__What the task asks__
Write out the listing below word for word, from its first line through the line that contains "will [x=301, y=148].", with both of those lines included.

__Information given__
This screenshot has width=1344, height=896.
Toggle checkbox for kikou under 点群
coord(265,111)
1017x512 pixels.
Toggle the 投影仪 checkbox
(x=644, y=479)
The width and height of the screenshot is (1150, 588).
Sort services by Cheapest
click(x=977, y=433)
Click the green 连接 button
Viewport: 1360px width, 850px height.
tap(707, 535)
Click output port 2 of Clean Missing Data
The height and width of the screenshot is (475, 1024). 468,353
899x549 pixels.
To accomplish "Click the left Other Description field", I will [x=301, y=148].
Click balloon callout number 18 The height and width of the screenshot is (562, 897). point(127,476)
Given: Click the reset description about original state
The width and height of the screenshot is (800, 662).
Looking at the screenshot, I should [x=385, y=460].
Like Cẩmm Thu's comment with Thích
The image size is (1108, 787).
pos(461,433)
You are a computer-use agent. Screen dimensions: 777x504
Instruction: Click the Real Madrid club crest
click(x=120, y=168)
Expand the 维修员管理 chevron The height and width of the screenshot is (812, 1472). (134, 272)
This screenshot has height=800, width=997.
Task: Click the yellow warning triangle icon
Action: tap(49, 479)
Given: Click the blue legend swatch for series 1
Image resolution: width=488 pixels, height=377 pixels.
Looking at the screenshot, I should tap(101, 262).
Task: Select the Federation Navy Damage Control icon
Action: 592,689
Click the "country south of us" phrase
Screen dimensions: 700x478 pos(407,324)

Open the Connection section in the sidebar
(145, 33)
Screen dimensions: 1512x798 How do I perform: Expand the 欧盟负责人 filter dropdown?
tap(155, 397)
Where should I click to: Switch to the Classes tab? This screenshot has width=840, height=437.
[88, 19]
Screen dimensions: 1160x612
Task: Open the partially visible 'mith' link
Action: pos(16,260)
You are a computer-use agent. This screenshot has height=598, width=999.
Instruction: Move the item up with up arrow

__Full answer__
This screenshot has width=1344, height=896.
Toggle checkbox for kikou under 点群
coord(265,111)
1017x512 pixels.
Toggle the 投影仪 checkbox
(x=644, y=479)
The width and height of the screenshot is (1150, 588).
Sort services by Cheapest
click(x=977, y=433)
Click the green 连接 button
Viewport: 1360px width, 850px height.
tap(707, 535)
Click output port 2 of Clean Missing Data
The height and width of the screenshot is (475, 1024). 468,353
899x549 pixels.
To accomplish "Click the left Other Description field", I will [x=301, y=148].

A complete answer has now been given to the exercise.